An array is the simplest data structure: a contiguous block of memory divided into equal-sized slots, each identified by an integer index. Accessing any element by its index takes $O (1)$ time, because the memory address can be computed directly: if the array starts at address $b$ and each element occupies $s$ bytes, then element $i$ lives at address $b + i \cdot s$ .

This direct addressing makes arrays extremely efficient for random access. However, arrays have a fundamental limitation: their size is fixed at creation time. If we need to store more elements than the array can hold, we must allocate a new, larger array and copy all existing elements — an $O (n)$ operation.

Static arrays in TypeScript

TypeScript (and JavaScript) arrays are actually dynamic — they resize automatically behind the scenes. But to understand the foundations, imagine a fixed-size array:

const fixed = new Array<number>(10); // 10 slots, all undefined
fixed[0] = 42;
fixed[9] = 99;
// fixed[10] would be out of bounds in a true static array

In languages like C or Java, going beyond the allocated size is either a compile-time error or a runtime crash. JavaScript's built-in arrays hide this complexity, but the cost of resizing is still there — it is just managed for us. Let us see how.

Dynamic arrays

A dynamic array maintains an internal buffer that is larger than the number of elements currently stored. When the buffer fills up, the array allocates a new buffer of double the size and copies all elements over.
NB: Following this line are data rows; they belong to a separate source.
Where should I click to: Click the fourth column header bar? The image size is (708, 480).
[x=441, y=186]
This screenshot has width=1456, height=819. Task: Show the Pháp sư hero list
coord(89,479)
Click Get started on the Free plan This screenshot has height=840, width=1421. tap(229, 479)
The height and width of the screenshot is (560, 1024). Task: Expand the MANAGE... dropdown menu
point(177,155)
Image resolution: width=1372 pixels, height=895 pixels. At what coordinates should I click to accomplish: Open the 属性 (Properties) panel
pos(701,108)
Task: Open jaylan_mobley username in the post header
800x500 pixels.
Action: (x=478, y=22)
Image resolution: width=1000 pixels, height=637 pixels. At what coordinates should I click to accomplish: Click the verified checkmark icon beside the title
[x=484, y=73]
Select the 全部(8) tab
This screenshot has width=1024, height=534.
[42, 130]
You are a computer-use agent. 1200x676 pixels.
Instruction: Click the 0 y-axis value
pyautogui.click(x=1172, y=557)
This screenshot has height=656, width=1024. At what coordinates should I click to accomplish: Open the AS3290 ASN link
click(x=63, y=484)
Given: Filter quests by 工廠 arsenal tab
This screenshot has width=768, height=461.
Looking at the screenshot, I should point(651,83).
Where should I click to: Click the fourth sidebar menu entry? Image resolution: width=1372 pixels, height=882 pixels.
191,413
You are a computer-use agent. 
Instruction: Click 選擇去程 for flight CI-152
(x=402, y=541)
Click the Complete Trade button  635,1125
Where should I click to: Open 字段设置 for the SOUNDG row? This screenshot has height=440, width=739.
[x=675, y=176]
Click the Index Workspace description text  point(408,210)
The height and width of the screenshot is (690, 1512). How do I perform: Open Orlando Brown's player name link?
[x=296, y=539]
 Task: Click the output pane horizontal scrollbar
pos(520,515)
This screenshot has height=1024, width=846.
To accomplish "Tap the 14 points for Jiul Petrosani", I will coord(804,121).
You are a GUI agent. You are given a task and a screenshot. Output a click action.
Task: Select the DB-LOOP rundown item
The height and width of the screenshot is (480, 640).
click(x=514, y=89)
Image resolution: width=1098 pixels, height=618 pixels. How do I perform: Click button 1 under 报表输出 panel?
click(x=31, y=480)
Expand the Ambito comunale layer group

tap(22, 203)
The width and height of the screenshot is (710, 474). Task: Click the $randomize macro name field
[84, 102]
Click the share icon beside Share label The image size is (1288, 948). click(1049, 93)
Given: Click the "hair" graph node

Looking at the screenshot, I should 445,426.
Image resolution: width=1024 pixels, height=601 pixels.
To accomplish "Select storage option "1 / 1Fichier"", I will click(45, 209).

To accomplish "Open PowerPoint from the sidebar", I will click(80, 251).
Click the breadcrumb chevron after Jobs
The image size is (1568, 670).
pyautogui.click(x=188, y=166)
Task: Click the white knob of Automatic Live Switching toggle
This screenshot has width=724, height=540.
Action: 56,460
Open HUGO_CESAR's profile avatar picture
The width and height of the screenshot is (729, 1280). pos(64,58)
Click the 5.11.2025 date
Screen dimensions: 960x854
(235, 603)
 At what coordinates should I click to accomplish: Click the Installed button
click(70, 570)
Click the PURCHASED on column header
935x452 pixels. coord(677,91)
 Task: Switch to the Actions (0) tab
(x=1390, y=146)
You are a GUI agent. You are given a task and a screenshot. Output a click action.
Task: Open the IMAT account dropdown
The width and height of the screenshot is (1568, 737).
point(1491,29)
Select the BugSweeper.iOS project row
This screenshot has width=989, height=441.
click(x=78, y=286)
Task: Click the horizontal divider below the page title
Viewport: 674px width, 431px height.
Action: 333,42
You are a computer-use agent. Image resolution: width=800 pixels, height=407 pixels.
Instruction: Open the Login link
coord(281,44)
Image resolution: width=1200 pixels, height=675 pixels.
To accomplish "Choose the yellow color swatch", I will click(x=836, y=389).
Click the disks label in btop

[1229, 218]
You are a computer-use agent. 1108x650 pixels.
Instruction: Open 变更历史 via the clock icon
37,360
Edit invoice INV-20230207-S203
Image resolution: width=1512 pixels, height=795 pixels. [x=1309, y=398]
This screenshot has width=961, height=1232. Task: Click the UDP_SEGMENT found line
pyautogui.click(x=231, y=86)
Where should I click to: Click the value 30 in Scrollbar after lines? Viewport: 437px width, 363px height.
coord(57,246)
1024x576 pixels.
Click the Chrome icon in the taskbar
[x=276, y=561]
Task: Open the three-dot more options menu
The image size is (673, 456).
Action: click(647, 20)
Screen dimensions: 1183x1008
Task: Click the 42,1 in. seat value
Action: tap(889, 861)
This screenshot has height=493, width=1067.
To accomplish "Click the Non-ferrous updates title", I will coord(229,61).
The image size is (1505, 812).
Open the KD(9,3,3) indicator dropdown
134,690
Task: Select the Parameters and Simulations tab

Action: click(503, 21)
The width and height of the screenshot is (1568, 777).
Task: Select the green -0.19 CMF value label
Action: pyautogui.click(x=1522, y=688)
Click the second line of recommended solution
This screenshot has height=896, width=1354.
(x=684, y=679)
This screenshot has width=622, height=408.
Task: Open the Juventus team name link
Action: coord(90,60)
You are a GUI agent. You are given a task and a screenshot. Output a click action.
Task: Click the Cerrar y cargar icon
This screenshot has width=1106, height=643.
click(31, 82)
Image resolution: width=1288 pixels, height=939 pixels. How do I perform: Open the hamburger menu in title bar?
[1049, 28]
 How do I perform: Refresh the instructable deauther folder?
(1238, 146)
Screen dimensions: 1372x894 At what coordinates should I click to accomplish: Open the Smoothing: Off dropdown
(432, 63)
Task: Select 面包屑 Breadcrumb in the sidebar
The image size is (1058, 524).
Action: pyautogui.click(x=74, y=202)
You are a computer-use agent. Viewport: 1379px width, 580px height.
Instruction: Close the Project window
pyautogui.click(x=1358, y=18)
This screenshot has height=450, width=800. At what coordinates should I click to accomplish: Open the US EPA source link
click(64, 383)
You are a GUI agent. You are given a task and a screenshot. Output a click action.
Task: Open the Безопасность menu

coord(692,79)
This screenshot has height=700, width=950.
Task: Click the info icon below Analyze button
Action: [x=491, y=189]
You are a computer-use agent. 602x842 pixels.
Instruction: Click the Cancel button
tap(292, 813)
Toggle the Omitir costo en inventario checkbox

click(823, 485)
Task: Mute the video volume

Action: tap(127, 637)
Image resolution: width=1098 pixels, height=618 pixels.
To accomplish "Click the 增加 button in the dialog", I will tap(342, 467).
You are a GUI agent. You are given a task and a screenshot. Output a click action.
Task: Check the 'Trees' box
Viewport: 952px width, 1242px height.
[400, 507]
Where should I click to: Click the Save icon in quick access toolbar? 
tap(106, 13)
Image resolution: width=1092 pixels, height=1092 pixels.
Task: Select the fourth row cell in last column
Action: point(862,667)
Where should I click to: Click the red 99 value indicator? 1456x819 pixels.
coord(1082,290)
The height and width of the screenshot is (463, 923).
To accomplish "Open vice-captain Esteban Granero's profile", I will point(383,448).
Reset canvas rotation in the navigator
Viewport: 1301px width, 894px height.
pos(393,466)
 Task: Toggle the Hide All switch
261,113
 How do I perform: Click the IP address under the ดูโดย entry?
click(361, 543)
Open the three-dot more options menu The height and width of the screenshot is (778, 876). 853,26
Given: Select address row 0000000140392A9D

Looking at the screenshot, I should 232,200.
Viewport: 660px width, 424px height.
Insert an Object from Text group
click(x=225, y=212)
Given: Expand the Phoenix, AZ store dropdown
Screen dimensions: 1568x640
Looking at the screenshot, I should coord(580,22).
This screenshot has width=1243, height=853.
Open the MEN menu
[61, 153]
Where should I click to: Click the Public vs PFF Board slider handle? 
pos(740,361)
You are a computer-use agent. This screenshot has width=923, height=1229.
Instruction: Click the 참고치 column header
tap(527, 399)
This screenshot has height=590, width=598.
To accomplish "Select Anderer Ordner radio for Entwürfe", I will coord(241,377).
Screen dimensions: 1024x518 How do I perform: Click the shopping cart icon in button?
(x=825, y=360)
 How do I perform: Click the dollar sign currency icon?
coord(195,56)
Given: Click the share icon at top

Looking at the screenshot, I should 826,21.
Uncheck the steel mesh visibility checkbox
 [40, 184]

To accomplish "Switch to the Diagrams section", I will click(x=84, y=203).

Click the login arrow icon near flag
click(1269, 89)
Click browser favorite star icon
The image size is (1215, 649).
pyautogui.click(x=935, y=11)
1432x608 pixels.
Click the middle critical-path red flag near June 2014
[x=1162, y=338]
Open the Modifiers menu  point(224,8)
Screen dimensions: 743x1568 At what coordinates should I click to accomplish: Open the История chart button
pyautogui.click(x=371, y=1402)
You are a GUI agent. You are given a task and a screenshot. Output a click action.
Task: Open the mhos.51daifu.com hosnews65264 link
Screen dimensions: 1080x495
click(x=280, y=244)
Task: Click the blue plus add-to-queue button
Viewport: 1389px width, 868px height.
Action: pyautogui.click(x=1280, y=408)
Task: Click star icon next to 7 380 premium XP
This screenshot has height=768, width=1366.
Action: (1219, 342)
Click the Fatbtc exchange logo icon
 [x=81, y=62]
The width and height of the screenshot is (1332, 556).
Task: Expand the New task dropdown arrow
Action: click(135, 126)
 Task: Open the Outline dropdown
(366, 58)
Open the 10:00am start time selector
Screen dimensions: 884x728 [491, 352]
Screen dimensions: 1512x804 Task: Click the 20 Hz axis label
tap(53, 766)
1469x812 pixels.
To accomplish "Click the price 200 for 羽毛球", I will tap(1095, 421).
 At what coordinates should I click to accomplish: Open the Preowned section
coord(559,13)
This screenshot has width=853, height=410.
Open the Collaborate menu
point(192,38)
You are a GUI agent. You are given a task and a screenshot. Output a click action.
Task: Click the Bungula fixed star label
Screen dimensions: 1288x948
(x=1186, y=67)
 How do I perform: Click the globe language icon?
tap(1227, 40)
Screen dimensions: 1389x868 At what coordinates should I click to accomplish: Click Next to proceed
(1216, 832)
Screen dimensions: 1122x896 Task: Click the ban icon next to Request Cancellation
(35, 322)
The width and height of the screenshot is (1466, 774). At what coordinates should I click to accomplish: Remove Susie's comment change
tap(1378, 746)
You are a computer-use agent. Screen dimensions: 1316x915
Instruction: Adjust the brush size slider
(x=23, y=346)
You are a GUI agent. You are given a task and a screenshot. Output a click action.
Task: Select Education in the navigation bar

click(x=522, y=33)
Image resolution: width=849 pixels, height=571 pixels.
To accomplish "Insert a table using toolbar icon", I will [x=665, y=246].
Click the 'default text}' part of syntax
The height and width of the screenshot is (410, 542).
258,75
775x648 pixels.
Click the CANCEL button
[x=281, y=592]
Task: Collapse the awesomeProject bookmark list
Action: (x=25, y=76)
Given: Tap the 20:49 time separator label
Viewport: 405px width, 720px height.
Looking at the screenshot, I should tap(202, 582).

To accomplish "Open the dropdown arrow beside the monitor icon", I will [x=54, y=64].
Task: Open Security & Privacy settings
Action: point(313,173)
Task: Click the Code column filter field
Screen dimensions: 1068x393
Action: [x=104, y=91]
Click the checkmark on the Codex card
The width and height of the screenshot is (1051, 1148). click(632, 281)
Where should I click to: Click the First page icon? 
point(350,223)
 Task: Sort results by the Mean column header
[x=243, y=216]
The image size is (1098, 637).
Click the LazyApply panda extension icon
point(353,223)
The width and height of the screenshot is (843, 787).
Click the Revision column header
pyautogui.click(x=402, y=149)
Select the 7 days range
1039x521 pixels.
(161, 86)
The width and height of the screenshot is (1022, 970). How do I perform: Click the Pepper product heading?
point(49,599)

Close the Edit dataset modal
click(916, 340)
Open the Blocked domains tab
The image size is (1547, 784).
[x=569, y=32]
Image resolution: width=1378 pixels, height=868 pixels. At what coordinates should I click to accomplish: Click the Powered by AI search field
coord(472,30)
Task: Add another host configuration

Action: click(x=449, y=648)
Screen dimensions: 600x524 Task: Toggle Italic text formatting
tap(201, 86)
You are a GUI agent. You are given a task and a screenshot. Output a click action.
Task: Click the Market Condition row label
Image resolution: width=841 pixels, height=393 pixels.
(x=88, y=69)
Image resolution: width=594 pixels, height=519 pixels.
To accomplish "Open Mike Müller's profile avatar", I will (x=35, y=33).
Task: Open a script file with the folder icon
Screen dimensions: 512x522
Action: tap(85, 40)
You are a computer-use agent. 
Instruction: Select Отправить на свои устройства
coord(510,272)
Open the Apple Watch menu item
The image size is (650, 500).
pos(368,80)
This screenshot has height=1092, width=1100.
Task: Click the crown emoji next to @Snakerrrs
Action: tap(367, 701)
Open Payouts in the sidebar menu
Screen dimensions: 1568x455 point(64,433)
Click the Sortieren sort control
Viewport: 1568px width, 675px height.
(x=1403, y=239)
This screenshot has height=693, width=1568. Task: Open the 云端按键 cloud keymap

This doubling strategy gives us amortized $O (1)$ appends while keeping worst-case access at $O (1)$ .

The doubling strategy

Suppose our dynamic array has capacity $c$ and currently holds $n$ elements. When we append element $n + 1$ :

If $n < c$ : store the element in slot $n$ . Cost: $O (1)$ .
If $n = c$ : allocate a new buffer of size $2 c$ , copy all $n$ elements, then store the new element. Cost: $O (n)$ .

The key insight is that expensive copies happen rarely. After a copy doubles the capacity to $2 c$ , we can perform another $c$ cheap appends before the next copy. This is the essence of amortized analysis.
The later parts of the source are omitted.